|Title|Wiki Links Through XPATH, including SubPages support
|Date|23-May-2006 22:17:36 EEST
|JSPWiki version|
|Submitter| [DF|DirkFrederickx]
|[Idea Category]|GenericIdea
|[Idea Status]|NewIdea

!! Wiki Link syntax extended with XPATH

See also [XPath]

This page describes an approach to extend the wiki [[link syntax] 
to powerful expressions based on XPATH and JSR-170.
It aims also to present an approach to extend JSPWiki 
with support for [WikiSubPages] and [WikiFarms].  (wiki-farms todo)

Example of current syntax :
   [SandBox]                            =>yield link to wiki page
   [SandBox/attach.jpg]                 =>yield link to attachment
Example of extended Wiki Link syntax :
   [SandBox/w:properties/variableX]     =>yield value of wiki variable
   [SandBox/w:pages/SomeSubPage]        =>yield link to a subpage
   [SandBox/w:versions/v123]            =>yield link to wiki page version
   [SandBox/w:versions/v123/attach.jpg] =>yield link to attachment
or with a more compact convenience syntax :
   [SandBox/@variableX]                 =>yield value of wiki variable
   [SandBox/SomeSubPage]                =>yield link to the subpage
   [SandBox/v123/attach.jpg]            =>yield link to attachment

Normally, the wiki link syntax returns a single result, being a link to a wiki page or attachment.
From the previous examples, you can see that it is also possible to return the value of page __variables__ as well as links to page __versions__ different from the latest version.
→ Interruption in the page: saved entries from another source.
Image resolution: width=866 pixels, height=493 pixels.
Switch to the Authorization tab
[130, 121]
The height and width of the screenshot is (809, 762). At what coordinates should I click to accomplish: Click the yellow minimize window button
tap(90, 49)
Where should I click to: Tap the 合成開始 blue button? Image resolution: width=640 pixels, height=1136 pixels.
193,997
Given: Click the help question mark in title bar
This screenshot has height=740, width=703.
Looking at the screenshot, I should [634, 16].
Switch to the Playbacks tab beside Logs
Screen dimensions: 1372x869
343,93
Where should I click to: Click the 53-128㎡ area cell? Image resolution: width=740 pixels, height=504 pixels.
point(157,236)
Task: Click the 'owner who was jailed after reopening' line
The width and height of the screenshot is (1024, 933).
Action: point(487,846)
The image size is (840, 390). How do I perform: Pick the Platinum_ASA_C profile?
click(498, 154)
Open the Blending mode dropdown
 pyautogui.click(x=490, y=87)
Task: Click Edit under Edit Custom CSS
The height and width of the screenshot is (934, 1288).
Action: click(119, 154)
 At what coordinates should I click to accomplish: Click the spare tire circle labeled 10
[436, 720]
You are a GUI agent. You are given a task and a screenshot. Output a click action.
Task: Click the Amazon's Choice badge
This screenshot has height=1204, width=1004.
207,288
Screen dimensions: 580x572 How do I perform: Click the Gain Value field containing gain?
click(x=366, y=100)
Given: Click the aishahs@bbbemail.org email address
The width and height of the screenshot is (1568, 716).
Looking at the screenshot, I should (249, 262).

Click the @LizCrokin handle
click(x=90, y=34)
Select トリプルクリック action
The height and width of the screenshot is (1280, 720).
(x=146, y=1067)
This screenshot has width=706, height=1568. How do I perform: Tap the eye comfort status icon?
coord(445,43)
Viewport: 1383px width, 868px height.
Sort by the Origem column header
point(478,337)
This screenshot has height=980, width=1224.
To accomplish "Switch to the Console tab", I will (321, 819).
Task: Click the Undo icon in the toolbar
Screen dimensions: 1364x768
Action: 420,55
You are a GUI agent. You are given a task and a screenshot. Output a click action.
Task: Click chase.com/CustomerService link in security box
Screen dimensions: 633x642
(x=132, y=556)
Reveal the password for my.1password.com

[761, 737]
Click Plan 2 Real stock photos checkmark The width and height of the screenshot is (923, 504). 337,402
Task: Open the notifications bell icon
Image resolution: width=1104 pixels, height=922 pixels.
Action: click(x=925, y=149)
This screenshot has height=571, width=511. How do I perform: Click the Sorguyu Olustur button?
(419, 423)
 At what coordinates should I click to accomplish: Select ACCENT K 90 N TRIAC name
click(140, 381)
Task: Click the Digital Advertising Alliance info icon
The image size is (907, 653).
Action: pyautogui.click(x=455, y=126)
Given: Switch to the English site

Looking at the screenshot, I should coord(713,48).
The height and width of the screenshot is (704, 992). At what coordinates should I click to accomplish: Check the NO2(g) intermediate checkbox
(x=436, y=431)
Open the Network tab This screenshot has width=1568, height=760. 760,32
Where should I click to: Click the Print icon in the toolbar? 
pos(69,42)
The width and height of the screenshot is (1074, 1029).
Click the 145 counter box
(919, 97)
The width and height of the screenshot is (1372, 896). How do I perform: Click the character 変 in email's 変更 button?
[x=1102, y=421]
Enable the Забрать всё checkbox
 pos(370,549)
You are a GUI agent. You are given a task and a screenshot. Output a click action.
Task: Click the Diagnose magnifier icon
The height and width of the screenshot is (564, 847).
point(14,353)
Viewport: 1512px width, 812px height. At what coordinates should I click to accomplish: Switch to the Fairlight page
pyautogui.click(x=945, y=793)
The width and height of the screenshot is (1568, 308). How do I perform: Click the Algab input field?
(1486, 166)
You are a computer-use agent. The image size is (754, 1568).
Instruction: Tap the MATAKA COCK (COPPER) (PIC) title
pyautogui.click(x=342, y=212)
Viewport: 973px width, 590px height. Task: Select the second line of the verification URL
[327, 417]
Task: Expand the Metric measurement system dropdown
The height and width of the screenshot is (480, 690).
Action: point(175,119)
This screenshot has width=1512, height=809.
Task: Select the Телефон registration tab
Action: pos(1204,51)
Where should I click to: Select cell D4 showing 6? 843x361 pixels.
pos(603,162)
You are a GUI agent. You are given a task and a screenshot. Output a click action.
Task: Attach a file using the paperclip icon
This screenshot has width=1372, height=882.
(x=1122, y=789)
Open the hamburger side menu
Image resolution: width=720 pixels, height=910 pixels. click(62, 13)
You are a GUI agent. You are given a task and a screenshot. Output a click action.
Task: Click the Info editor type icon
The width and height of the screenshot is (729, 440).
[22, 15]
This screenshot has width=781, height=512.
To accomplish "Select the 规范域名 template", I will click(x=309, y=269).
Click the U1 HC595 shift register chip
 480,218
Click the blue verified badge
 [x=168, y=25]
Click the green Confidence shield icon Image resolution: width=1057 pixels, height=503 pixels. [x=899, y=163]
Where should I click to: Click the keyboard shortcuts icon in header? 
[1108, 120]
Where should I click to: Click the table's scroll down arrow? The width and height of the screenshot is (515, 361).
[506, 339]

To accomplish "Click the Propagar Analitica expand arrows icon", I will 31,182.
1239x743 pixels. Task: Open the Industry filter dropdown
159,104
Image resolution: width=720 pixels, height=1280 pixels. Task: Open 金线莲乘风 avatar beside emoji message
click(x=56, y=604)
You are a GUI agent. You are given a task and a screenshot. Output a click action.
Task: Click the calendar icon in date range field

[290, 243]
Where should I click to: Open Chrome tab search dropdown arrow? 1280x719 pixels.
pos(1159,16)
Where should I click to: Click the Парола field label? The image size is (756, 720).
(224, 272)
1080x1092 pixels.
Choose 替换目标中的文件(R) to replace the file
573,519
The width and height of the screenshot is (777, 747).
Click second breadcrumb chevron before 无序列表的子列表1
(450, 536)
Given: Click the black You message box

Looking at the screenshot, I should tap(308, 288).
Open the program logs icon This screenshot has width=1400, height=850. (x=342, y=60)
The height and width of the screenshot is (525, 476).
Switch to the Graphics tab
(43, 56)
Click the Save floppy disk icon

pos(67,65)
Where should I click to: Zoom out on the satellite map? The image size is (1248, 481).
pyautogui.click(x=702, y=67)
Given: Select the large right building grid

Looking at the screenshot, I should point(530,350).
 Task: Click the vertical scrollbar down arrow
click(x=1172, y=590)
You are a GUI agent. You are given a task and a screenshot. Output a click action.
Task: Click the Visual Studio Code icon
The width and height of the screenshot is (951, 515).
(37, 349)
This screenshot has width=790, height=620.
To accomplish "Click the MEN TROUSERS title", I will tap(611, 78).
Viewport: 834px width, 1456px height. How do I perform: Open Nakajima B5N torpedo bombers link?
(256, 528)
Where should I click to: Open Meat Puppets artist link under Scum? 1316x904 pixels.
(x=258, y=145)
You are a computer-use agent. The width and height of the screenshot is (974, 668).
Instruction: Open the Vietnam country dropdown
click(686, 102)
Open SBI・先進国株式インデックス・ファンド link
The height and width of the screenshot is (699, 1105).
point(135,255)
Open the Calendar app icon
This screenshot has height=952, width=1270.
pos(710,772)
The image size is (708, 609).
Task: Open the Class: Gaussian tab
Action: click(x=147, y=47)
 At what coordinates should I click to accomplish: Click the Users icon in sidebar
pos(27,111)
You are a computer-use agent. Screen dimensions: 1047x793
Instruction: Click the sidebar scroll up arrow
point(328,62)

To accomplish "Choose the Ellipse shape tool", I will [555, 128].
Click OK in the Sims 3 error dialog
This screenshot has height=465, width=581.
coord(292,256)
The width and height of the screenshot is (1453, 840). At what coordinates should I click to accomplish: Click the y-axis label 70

Additionally, XPATH expressions will allow to return multiple results, separated by a space. 
   [SandBox/w:to]                       =>yield all referred-to page links
   [SandBox/w:from]                     =>yield all referred-from page links
   [SandBox/w:pages]                    =>yield links to all subpages of SandBox
   [SandBox/w:versions]                 =>yield links to all versions of SandBox
   [SandBox/w:properties]               =>yield all variables (how? name=value)
   [SandBox/w:attachments]              =>yield all attachment links

!! Wiki Metadata XML model

A Wiki Link can be written be means of an [XPath] expression.
In order to do that, you need to understand the underlying xml model.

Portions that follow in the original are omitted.